EXTRACT TO READ below:
We've introduced advertising that is private by default, with a new approach to measuring and accounting for ad event confirmations through our ad confirmation protocol.

We have some information regarding the confirmation protocol here, for those interested. https://github.com/brave/brave-browser/wiki/Security-and-pri...

Aside from providing advertising that's private by default, our ad platform includes people in the process, by rewarding them for their attention (70% of the rev share for the ads viewed). People can then contribute those tokens to publishers and creators (like Wikipedia), or hold the tokens. In the future, people will be able to redeem tokens for gift cards, premium content, etc.

We'll be introducing additional ad units in the future for publishers, with a cleaner deal and better rev share than they currently receive (publishers will receive 70% of the revenue, people will receive 15%, Brave will receive 15%).

If we were just replacing publisher ads with other ads from the existing ad ecosystem, I'd understand and agree with the sentiment. That said, we're bringing new methods for ad delivery, accounting and matching to the market, all designed to function without leaking your information from your device. Hope this helps.

1 comments

You don’t block third party ads; you block first party ads that the website depends on for revenue
We don't block 1st party ads. We block tracking tags including GPT/GTM, which will block some direct sold ads. We can with the publisher as partner fix this, but not by whitelisting tracking.
has it ever come up to run something similar to Opera's old community driven javascript site patch library/database?

I think it would be amazing to have a browser, that instead of just blocking ads, had a way for you to set "whatever the community thinks is best" and have the browser pull down the best stylish/tampermonkeyish patches for a site, or completely new css. (you would also have a drop down with "see other popular views, and "set this view as default for this site, along with the ability to rank/vote on which template applies best for that site.) Or the user could have an option on first run that asks "ideally what would sites look like" and then have it pull the most appropriate modification to match that template. A user could lean towards "let the site express its identity and clean it up a little bit" OR "strip it down to just the essentials" OR "just fix the bugs."

In an ideal world, I would prefer to use a browser that, by default, homogenizes as much of the layout of a site as possible, with a one click option to "see it how it was intended." I think reader modes go a little too far, because they destroy content layout and nav in the process of cleanup. It would be nice for some elements, like navigation to come through, but in a standardized way, so the menu bar at new york times and washington post render identically, but still let me bounce between their different verticals. RSS readers sort of accomplish that, but I would rather be able to also BROWSE the web. RSS readers clean up one layer deep, but in a hyperlinked world dont let you get very far.
End of EXTRACT TO READ.
GIVEN INFORMATION below:
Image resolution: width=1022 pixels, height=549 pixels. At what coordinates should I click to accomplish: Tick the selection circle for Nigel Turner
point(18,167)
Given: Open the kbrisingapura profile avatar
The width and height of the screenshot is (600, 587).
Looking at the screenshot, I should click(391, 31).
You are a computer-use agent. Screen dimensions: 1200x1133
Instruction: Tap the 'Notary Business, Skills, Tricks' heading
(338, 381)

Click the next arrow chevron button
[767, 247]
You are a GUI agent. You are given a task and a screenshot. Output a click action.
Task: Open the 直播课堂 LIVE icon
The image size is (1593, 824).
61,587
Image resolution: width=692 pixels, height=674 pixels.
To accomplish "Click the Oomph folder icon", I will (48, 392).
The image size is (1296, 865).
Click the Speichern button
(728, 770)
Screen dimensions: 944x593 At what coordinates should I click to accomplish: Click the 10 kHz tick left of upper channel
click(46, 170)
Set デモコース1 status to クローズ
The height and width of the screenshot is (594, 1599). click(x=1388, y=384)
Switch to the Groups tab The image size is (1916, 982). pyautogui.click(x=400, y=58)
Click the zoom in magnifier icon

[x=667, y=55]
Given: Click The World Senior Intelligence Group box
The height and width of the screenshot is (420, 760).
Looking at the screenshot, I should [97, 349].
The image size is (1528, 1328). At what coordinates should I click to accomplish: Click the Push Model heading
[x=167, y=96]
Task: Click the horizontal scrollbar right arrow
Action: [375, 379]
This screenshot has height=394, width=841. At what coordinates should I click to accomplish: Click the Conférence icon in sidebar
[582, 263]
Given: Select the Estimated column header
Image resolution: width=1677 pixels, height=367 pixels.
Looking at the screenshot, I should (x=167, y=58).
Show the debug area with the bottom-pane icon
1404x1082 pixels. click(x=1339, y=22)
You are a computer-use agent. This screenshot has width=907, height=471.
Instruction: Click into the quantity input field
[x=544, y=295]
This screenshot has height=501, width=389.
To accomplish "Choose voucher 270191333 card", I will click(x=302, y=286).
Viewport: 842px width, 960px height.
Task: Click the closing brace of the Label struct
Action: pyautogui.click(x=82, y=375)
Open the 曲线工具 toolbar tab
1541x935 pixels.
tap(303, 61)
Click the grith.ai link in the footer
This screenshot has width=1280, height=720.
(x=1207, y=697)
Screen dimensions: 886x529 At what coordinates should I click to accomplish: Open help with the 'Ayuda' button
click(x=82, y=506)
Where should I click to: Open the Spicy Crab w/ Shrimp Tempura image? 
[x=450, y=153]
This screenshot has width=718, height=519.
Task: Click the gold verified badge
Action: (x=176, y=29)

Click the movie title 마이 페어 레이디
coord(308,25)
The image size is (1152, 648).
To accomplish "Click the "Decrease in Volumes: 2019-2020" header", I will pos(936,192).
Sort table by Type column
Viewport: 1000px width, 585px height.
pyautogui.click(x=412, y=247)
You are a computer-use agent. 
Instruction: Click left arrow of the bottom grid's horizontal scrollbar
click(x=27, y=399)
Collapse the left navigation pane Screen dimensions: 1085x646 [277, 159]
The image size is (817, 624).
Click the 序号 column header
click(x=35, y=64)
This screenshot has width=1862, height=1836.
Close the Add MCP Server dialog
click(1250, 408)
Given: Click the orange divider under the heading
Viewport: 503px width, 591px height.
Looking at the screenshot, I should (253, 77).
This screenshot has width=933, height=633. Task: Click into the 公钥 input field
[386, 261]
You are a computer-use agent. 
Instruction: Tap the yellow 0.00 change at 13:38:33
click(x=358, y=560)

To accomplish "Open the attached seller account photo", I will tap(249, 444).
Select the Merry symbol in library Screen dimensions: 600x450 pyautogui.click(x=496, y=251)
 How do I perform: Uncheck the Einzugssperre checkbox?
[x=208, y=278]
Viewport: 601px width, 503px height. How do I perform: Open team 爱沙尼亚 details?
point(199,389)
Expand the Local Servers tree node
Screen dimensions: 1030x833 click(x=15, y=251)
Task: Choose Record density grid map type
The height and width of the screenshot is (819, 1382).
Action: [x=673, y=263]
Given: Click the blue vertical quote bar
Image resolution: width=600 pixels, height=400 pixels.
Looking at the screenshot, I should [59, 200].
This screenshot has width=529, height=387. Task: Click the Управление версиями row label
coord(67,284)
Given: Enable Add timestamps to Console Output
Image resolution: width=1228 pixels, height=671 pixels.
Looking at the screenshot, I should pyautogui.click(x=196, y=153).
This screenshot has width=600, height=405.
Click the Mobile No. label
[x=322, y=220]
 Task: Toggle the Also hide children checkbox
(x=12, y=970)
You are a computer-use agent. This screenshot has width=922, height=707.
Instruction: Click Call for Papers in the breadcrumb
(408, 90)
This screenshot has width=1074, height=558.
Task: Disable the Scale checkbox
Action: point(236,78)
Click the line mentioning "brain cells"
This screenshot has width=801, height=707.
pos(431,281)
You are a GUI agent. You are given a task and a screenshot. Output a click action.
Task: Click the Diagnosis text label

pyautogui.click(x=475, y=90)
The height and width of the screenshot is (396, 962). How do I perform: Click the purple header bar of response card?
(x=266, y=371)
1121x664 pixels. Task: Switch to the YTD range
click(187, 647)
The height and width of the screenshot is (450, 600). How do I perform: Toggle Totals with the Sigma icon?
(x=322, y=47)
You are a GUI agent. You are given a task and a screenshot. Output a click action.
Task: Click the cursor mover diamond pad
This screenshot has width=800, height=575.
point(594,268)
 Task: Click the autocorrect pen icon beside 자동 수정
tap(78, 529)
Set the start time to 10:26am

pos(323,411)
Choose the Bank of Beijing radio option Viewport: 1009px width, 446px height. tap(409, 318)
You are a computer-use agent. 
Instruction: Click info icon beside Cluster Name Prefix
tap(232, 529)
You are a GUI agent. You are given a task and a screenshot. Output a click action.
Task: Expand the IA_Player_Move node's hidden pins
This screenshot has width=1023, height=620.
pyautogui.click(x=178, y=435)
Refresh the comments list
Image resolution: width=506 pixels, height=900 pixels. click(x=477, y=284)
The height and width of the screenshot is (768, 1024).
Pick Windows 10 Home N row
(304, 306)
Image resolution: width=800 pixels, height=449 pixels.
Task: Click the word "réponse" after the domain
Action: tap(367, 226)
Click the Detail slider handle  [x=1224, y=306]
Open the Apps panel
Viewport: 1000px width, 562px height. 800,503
End of GIVEN INFORMATION.
[TASK REQUIREMENTS] In the text about Brave's advertising, what share of the revenue will publishers receive from the additional ad units planned for the future?

[FINISHED TASK] Publishers will receive 70% of the revenue.